== Task objective ==
Show each line from the records below in which the word "agent" occurs.

Stored data:
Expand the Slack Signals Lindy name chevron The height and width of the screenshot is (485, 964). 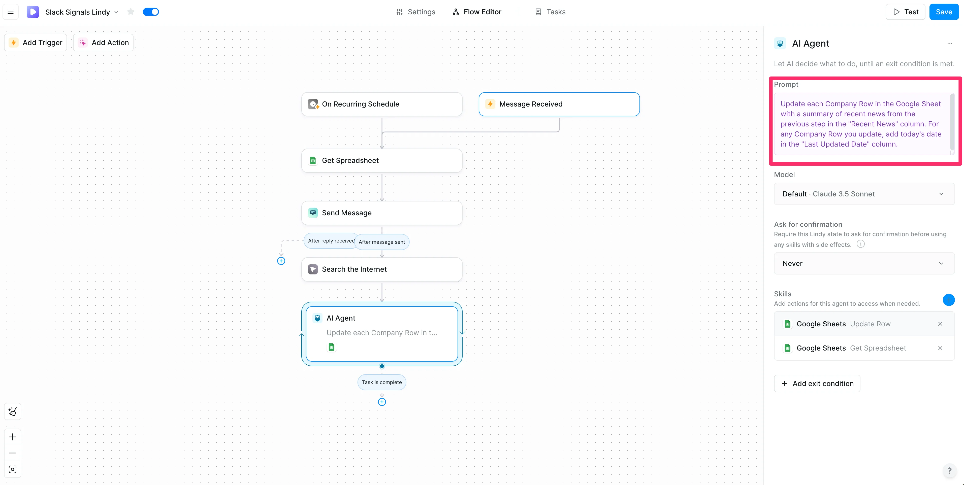(x=116, y=12)
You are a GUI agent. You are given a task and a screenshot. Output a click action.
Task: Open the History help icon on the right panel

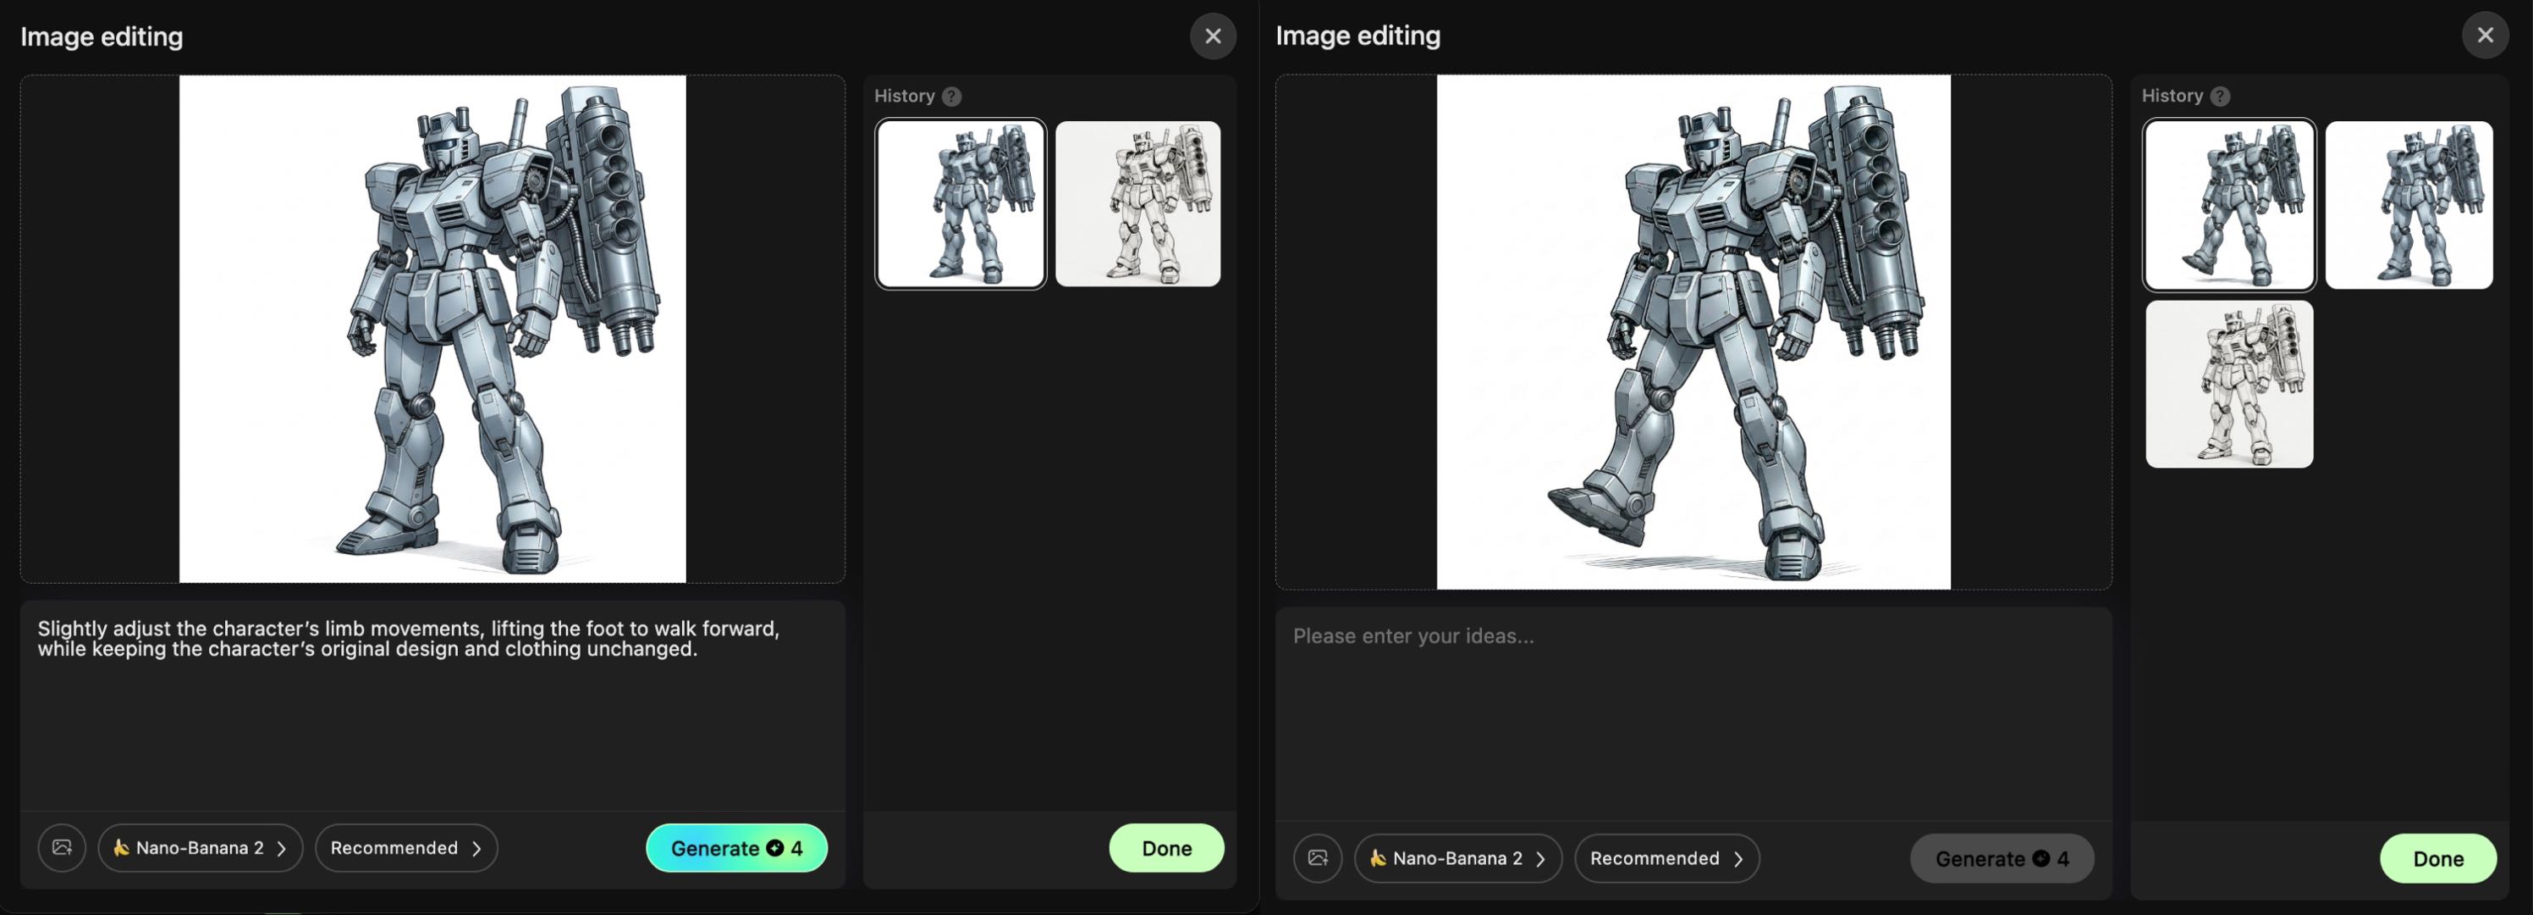(2220, 95)
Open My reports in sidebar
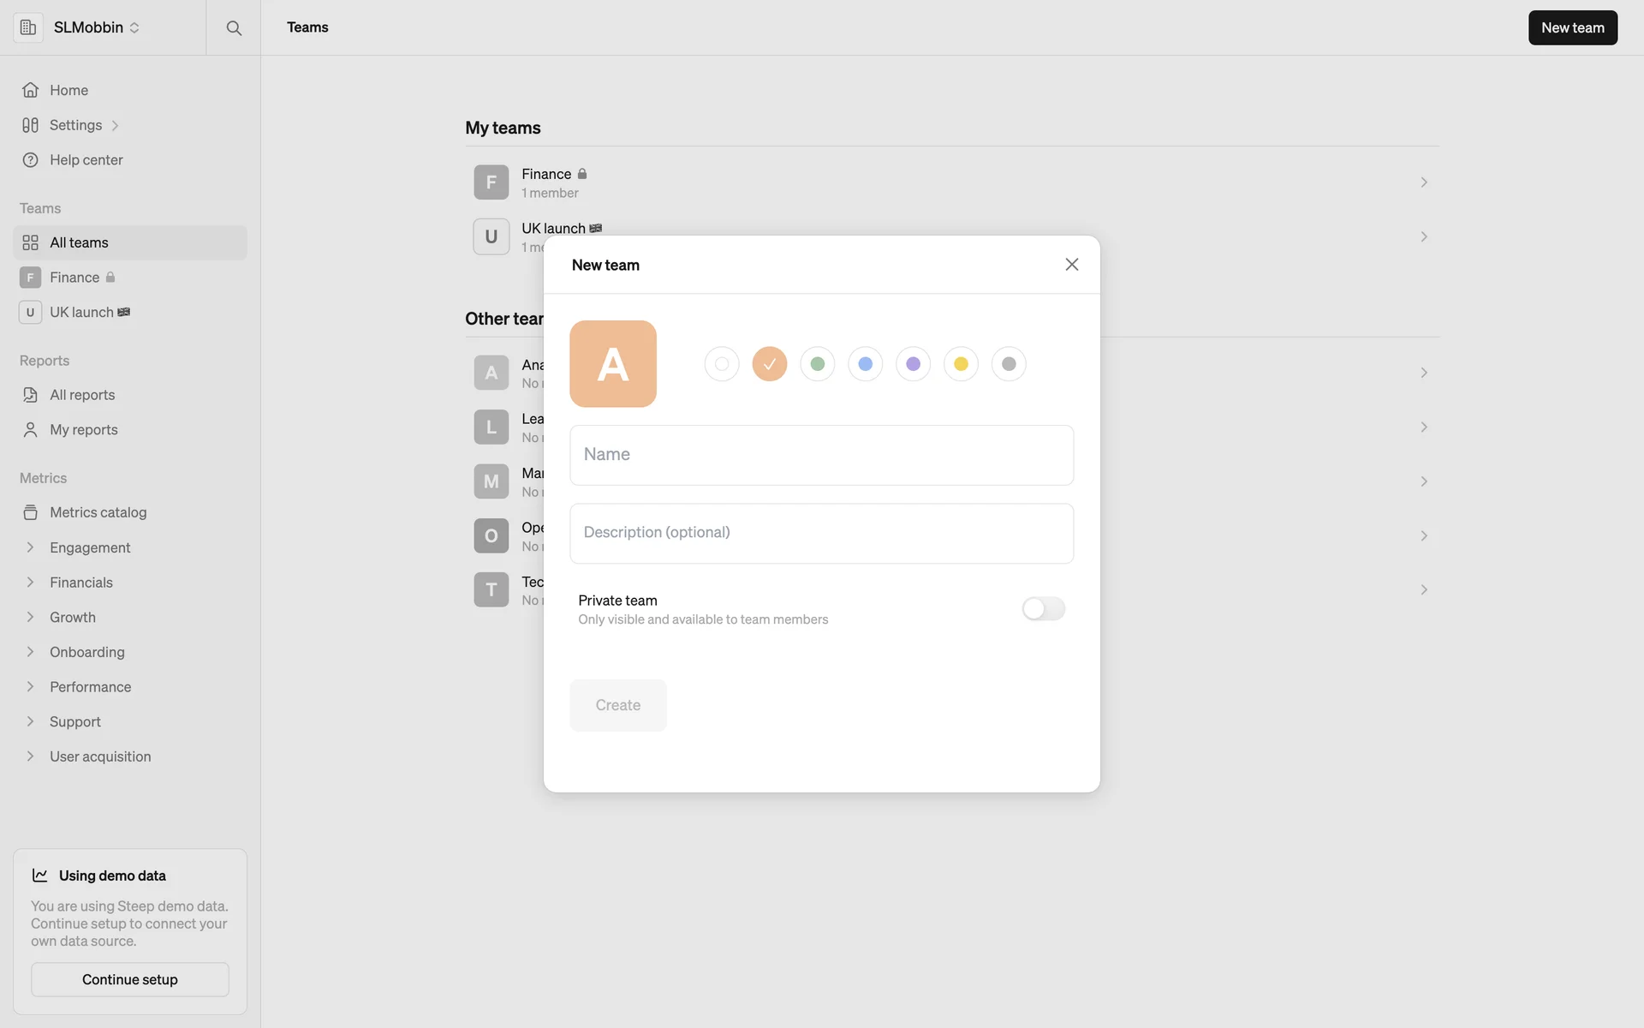Screen dimensions: 1644x1028 point(83,430)
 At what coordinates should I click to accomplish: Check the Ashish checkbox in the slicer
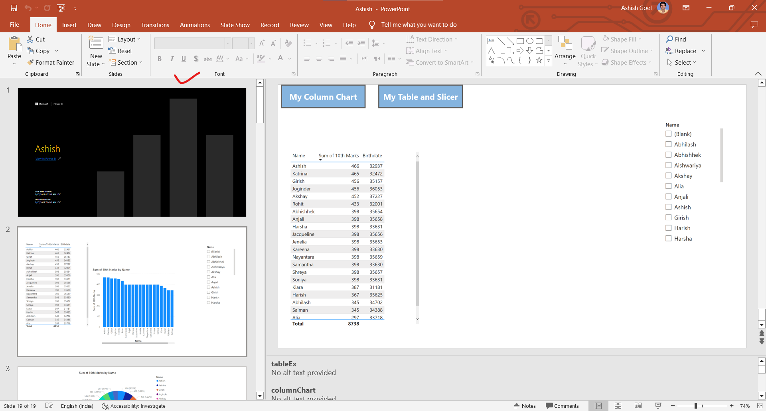(x=669, y=207)
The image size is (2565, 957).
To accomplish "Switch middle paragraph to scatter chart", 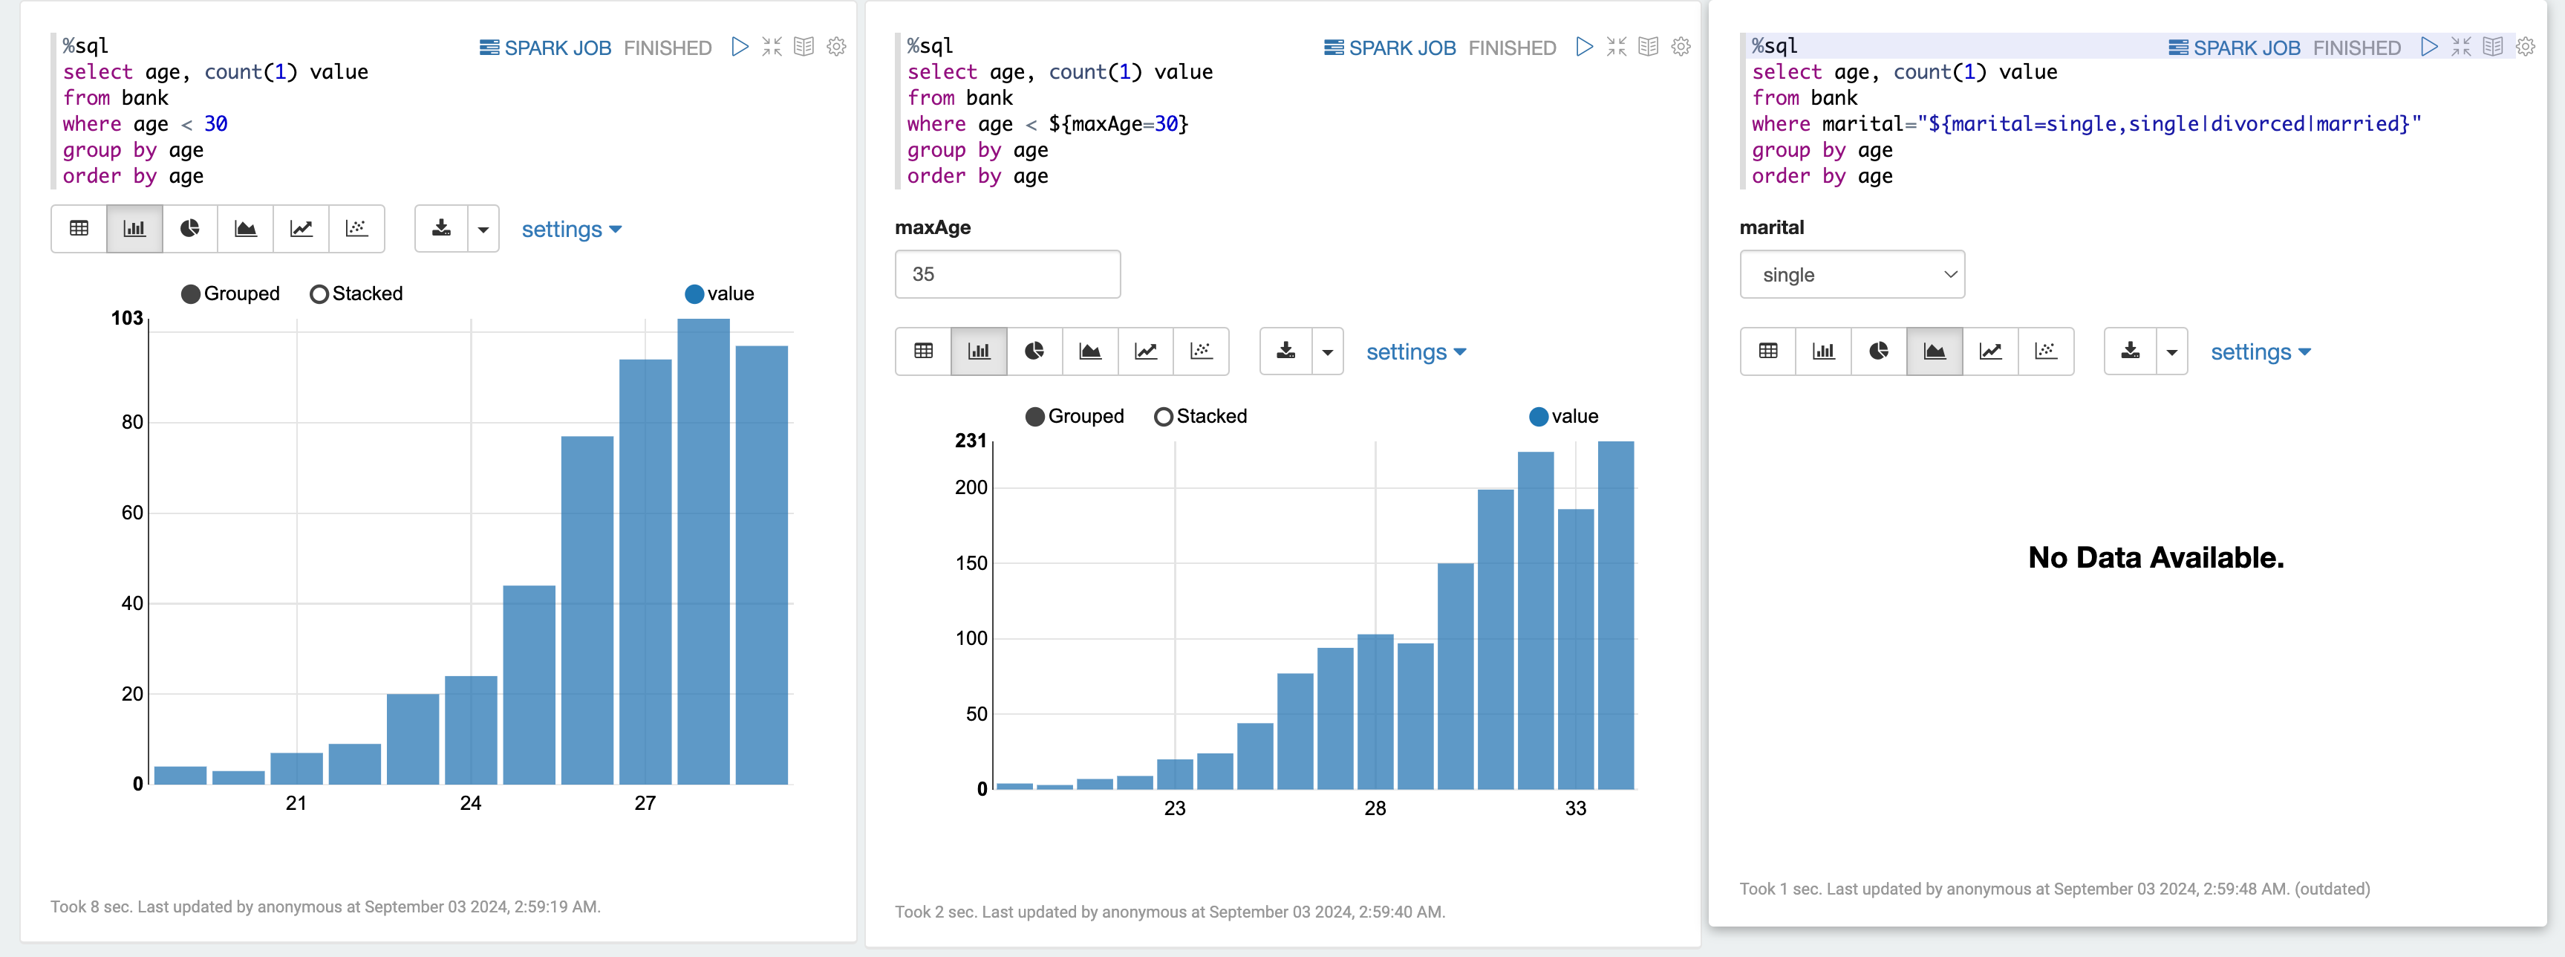I will [x=1201, y=352].
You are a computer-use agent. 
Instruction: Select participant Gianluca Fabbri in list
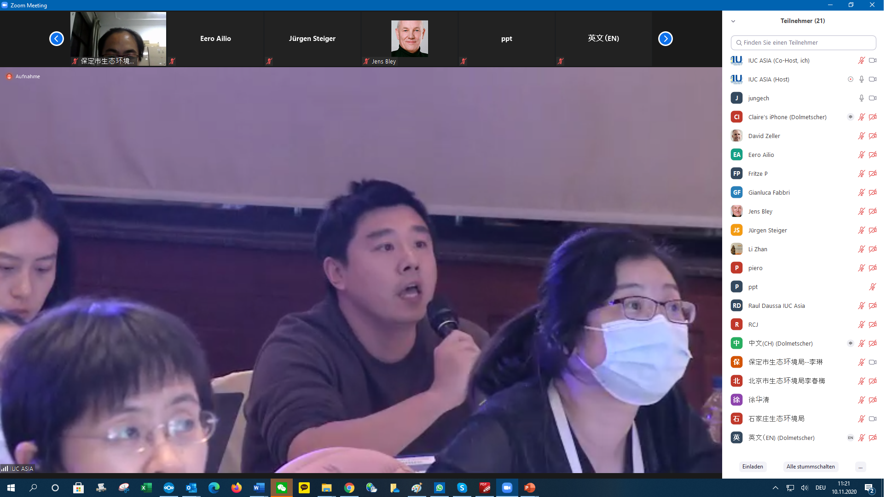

== Reply to the exercise ==
You are a GUI agent. You are given a task and a screenshot. Output a click action.
You are a computer-use agent. 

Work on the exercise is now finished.